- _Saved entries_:

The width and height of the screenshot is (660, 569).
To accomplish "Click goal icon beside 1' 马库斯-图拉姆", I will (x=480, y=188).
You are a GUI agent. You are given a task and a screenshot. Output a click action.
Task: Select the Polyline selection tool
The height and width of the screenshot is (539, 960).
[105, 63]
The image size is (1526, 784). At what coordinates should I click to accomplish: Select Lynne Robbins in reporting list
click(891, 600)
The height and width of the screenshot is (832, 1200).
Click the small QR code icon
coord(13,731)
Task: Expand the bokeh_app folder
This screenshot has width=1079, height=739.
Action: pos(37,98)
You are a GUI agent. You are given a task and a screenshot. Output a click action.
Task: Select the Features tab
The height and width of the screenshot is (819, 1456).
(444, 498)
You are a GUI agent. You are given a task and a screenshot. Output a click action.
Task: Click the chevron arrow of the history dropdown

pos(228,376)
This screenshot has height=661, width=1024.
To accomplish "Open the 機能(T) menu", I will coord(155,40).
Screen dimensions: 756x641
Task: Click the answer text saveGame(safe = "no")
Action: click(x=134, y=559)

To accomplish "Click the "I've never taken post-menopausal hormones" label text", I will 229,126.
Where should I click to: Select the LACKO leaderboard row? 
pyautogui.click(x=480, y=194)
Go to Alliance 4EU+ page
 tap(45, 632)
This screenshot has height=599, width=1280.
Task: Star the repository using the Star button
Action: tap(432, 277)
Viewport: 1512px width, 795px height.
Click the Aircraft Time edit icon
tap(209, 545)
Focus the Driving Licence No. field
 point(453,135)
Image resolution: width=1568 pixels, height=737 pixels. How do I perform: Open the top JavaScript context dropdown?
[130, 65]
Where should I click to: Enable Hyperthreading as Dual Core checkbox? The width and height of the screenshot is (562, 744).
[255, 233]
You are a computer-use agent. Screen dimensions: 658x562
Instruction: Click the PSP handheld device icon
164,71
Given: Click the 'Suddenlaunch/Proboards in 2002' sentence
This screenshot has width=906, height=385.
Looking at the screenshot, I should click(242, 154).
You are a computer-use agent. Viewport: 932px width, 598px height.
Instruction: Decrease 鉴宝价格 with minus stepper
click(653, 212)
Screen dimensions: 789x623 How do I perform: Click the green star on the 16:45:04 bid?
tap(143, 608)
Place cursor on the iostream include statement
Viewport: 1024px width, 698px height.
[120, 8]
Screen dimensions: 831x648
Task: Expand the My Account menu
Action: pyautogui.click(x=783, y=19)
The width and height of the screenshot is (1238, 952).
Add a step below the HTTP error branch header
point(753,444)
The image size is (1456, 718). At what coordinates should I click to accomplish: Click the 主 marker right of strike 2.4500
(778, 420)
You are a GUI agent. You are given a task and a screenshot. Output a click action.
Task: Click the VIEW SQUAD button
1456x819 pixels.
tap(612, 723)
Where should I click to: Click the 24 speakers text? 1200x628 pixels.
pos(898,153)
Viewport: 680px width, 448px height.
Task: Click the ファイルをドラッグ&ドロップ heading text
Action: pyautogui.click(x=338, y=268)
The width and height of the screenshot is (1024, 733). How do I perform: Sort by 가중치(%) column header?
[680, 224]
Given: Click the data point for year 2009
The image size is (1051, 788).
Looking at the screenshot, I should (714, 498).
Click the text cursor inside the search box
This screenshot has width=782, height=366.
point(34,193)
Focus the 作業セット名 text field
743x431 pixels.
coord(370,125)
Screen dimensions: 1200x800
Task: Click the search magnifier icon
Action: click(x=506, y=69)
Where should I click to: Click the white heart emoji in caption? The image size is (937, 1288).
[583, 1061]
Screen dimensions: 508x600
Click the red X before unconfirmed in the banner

- _Exercise directions_: Please transcribe exactly the line containing "Add a step below the HTTP error branch header" and every line after it to the end of the data, and no other lines.

- _Result of this exercise_:
Add a step below the HTTP error branch header
point(753,444)
The image size is (1456, 718). At what coordinates should I click to accomplish: Click the 主 marker right of strike 2.4500
(778, 420)
You are a GUI agent. You are given a task and a screenshot. Output a click action.
Task: Click the VIEW SQUAD button
1456x819 pixels.
tap(612, 723)
Where should I click to: Click the 24 speakers text? 1200x628 pixels.
pos(898,153)
Viewport: 680px width, 448px height.
Task: Click the ファイルをドラッグ&ドロップ heading text
Action: pyautogui.click(x=338, y=268)
The width and height of the screenshot is (1024, 733). How do I perform: Sort by 가중치(%) column header?
[680, 224]
Given: Click the data point for year 2009
The image size is (1051, 788).
Looking at the screenshot, I should (714, 498).
Click the text cursor inside the search box
This screenshot has width=782, height=366.
point(34,193)
Focus the 作業セット名 text field
743x431 pixels.
coord(370,125)
Screen dimensions: 1200x800
Task: Click the search magnifier icon
Action: click(x=506, y=69)
Where should I click to: Click the white heart emoji in caption? The image size is (937, 1288).
[583, 1061]
Screen dimensions: 508x600
Click the red X before unconfirmed in the banner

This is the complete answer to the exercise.